Each record beneath this sentence is to be transcribed exactly as it reads.
*** Opening Records provided ***
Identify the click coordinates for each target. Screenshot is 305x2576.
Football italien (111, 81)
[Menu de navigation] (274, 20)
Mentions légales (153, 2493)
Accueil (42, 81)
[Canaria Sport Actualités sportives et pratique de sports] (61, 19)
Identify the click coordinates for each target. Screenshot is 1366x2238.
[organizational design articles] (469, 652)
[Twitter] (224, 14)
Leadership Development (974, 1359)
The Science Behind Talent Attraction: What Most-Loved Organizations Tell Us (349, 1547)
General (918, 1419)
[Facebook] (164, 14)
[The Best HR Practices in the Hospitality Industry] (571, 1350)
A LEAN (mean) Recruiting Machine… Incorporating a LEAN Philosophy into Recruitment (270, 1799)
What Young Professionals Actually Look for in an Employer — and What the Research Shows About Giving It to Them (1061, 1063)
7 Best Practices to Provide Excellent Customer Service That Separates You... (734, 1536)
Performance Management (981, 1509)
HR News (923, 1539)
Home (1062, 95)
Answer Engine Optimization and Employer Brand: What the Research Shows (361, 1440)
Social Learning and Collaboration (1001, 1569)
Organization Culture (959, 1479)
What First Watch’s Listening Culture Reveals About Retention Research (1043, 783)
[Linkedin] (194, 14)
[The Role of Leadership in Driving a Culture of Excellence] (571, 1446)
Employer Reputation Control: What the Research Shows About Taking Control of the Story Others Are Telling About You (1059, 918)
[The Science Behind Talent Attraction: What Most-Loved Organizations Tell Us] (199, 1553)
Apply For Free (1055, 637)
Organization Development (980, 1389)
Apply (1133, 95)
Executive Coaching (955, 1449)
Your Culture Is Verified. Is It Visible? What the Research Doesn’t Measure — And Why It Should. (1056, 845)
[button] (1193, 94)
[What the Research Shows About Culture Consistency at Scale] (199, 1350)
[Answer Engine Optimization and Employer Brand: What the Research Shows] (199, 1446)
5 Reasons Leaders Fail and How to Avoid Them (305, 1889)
*** Closing Records provided ***
Output for this exercise:
Identify the click coordinates for each target. Screenshot is 305x2576.
Football italien (111, 81)
[Menu de navigation] (274, 20)
Mentions légales (153, 2493)
Accueil (42, 81)
[Canaria Sport Actualités sportives et pratique de sports] (61, 19)
Identify the click coordinates for each target. Screenshot is 1366x2238.
[organizational design articles] (469, 652)
[Twitter] (224, 14)
Leadership Development (974, 1359)
The Science Behind Talent Attraction: What Most-Loved Organizations Tell Us (349, 1547)
General (918, 1419)
[Facebook] (164, 14)
[The Best HR Practices in the Hospitality Industry] (571, 1350)
A LEAN (mean) Recruiting Machine… Incorporating a LEAN Philosophy into Recruitment (270, 1799)
What Young Professionals Actually Look for in an Employer — and What the Research Shows About Giving It to Them (1061, 1063)
7 Best Practices to Provide Excellent Customer Service That Separates You... (734, 1536)
Performance Management (981, 1509)
HR News (923, 1539)
Home (1062, 95)
Answer Engine Optimization and Employer Brand: What the Research Shows (361, 1440)
Social Learning and Collaboration (1001, 1569)
Organization Culture (959, 1479)
What First Watch’s Listening Culture Reveals About Retention Research (1043, 783)
[Linkedin] (194, 14)
[The Role of Leadership in Driving a Culture of Excellence] (571, 1446)
Employer Reputation Control: What the Research Shows About Taking Control of the Story Others Are Telling About You (1059, 918)
[The Science Behind Talent Attraction: What Most-Loved Organizations Tell Us] (199, 1553)
Apply For Free (1055, 637)
Organization Development (980, 1389)
Apply (1133, 95)
Executive Coaching (955, 1449)
Your Culture Is Verified. Is It Visible? What the Research Doesn’t Measure — And Why It Should. (1056, 845)
[button] (1193, 94)
[What the Research Shows About Culture Consistency at Scale] (199, 1350)
[Answer Engine Optimization and Employer Brand: What the Research Shows] (199, 1446)
5 Reasons Leaders Fail and How to Avoid Them (305, 1889)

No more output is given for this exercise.